Verbinding met de wijk
Ook binnen de school leefde het gevoel dat er meer verbondenheid moest komen met de omringende wijk. Het Jordan staat in Vollenhove, een wijk in Zeist-Noord met bewoners met veel verschillende culturele achtergronden. In de L-flat, de grootste galerijflat van Nederland, wonen veel gezinnen met een vluchtachtergrond. De school heeft geen gebrek aan aanmeldingen, maar lang niet alle toekomstige havo-vwo-leerlingen in Vollenhove vinden de weg naar het Jordan. Looyschelder: “We wisten: willen wij meer leerlingen met een niet-Nederlandse afkomst en uit een andere sociale geleding, dan moeten we de wijk in.”
De school ging actief aan de slag om het contact met de buurt aan te halen. Looyschelder sprak met de wijkmanager en zocht contact met lokale initiatieven en basisscholen. “We willen bijvoorbeeld bij de sportdag voor de brugklassen leerlingen uit groep 8 laten meelopen, zodat zij een beeld van de school krijgen.”
Het Jordan is voor iedereen
Wiskundedocent Mohammed El Houfi woont zelf in Vollenhove. Hij kent de gemeenschap en gaat samen met Looyschelder de wijk in om te vertellen wat hun school te bieden heeft. El Houfi: “Ouders uit de wijk komen hier niet. Ze zien hier veel witte kinderen, dus ze denken: mijn kind past niet op deze school. Toen ik begon op het Jordan waren mijn buren verbaasd en nieuwsgierig, ze zeiden: ‘Mogen ook Marokkaanse kinderen naar die school?’ Ik zei dan: ‘Ja, natuurlijk. Jullie moeten ook vragen stellen en je informeren. Het Jordan is niet alleen voor witte mensen, maar voor alle kinderen.”
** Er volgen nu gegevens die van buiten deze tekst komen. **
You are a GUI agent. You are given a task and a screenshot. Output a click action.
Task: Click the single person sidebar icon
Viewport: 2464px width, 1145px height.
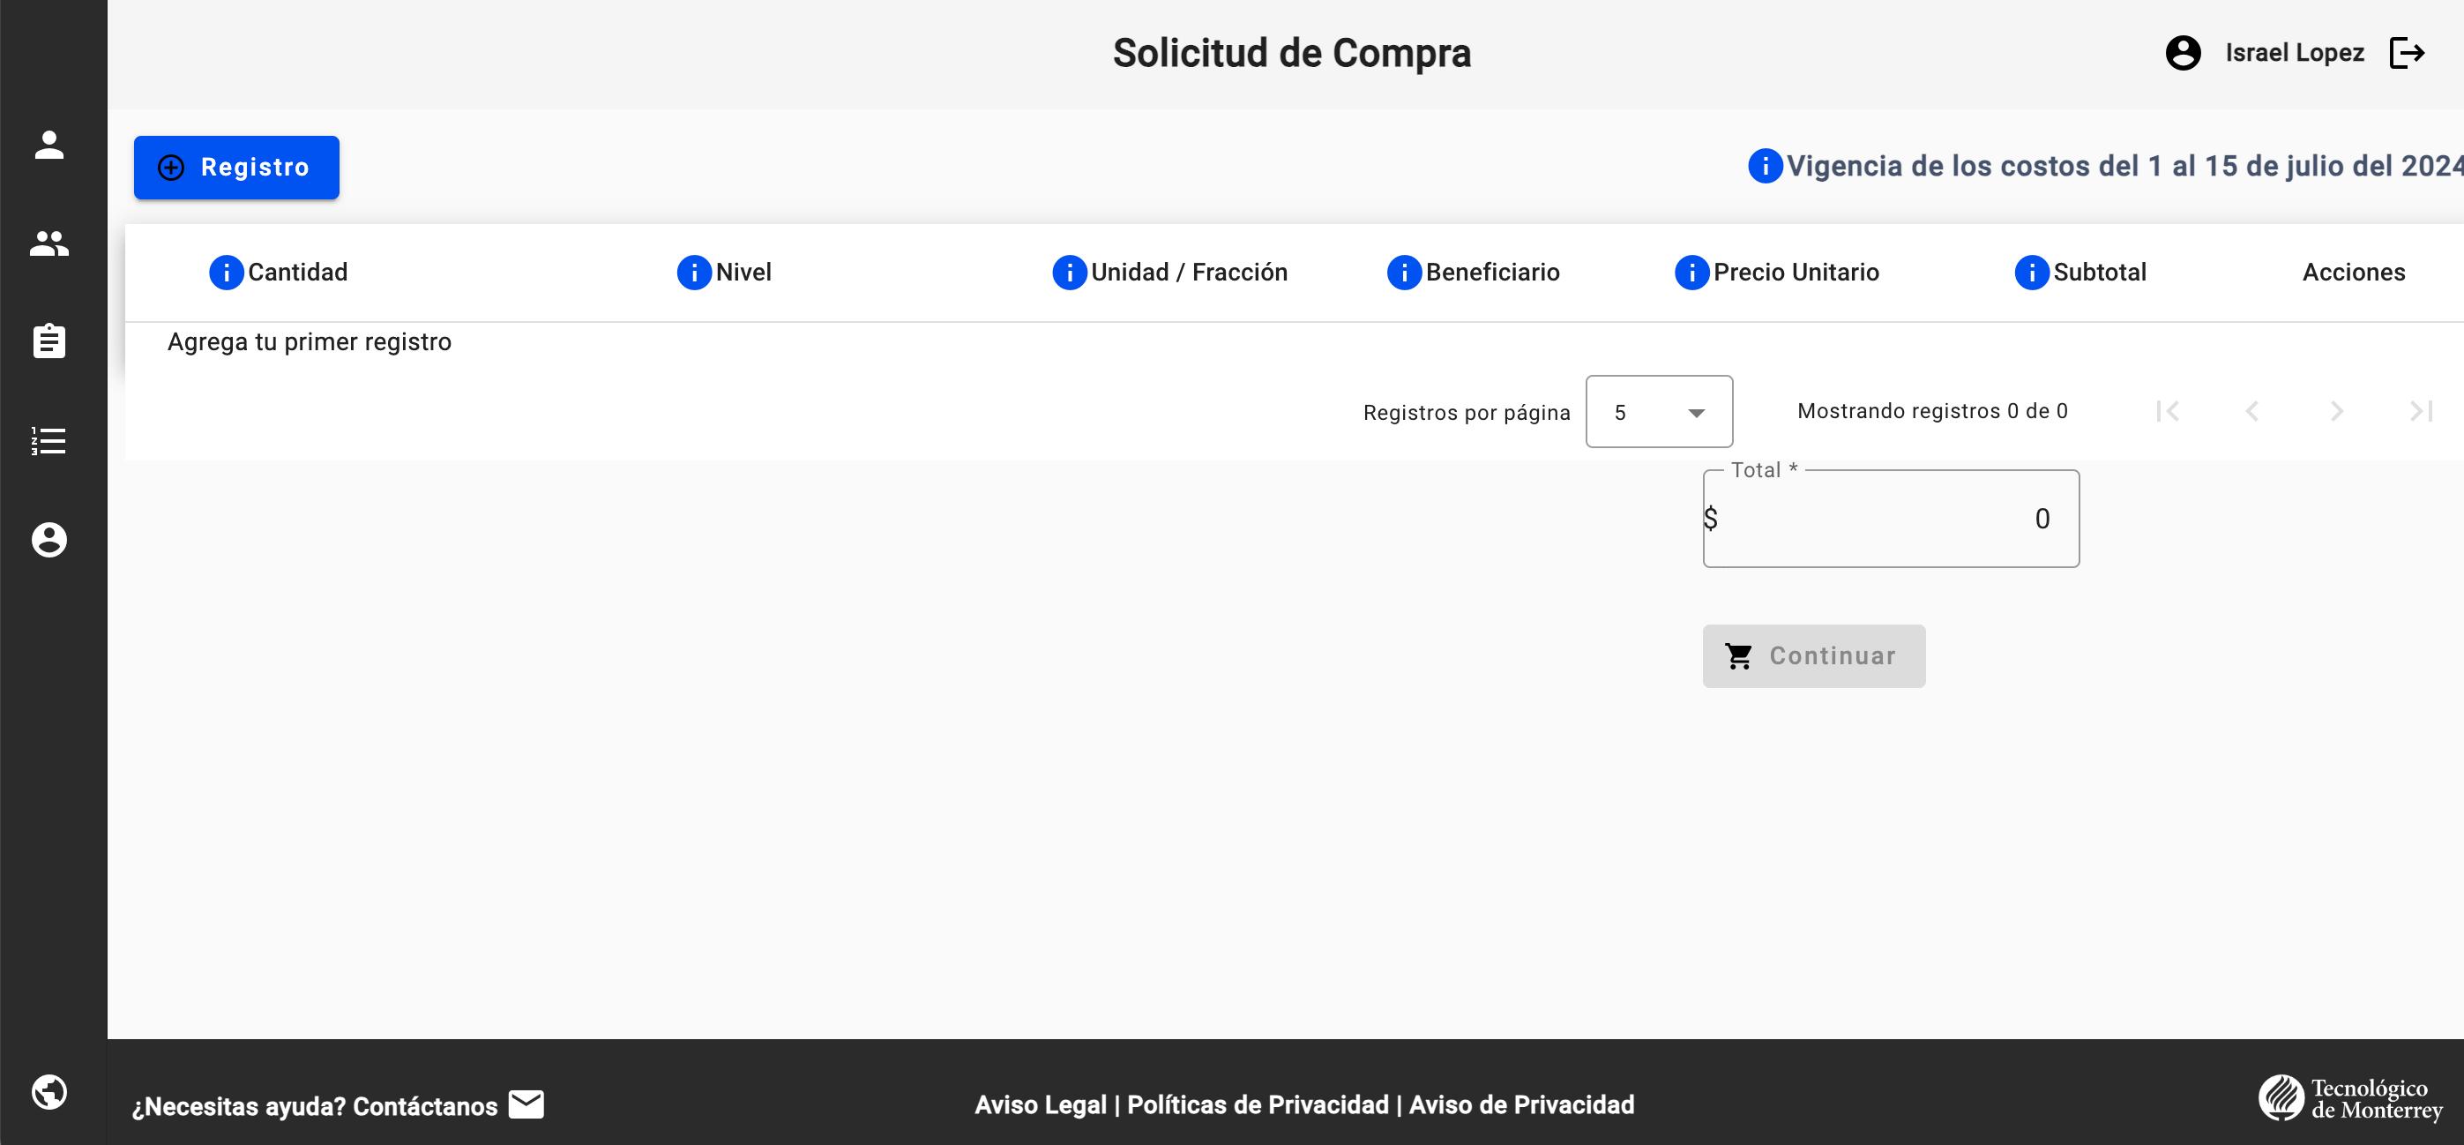click(49, 145)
Werken aan kansengelijkheid is werken aan welbevinden
Thera Knopperts is adviseur gezondheidsbevordering bij GGDrU, en werkt samen met het Jordan als Gezonde School-adviseur. “Met werken aan kansengelijkheid zet je ook in op gelijke kansen op gezond opgroeien én op een goed welbevinden”, geeft zij aan: “Dit doet de school onder andere door sterk in te zetten op een veilig schoolklimaat, welbevinden bespreekbaar te maken met leerlingen en docenten en te investeren in een sterke ondersteuningsstructuur op school.”
Om kansengelijkheid een plek te geven in het werken aan welbevinden is het van belang dat een school bewust aansluit bij bijvoorbeeld leerlingen met een niet-Nederlandse achtergrond en leerlingen die opgroeien in armoede, voegt Anna de Haan hieraan toe. Zij is programmacoördinator Welbevinden op School vanuit Pharos: “Door diversiteit en inclusie op te nemen in hun visie en te zorgen dat het hele team ermee aan de slag gaat, creëert het Jordan een veilig, inclusief pedagogisch klimaat – essentieel voor een goed welbevinden.”
Het Jordan werkt daarbij bovendien nauw samen met de omgeving. De Haan: “Ze betrekken de wijk en hebben een duidelijke visie op communicatie met ouders met een niet-Nederlandse herkomst, of bij wie financiële uitdagingen spelen. Het Jordan zet zich in voor de ontwikkeling van leerlingen tot empathische burgers die in contact staan met medeleerlingen uit allerlei soorten gezinnen, ook bij wie het thuis anders is dan bij henzelf. Deze werkwijze raakt volgens mij aan de essentie van werken aan welbevinden en kansengelijkheid.”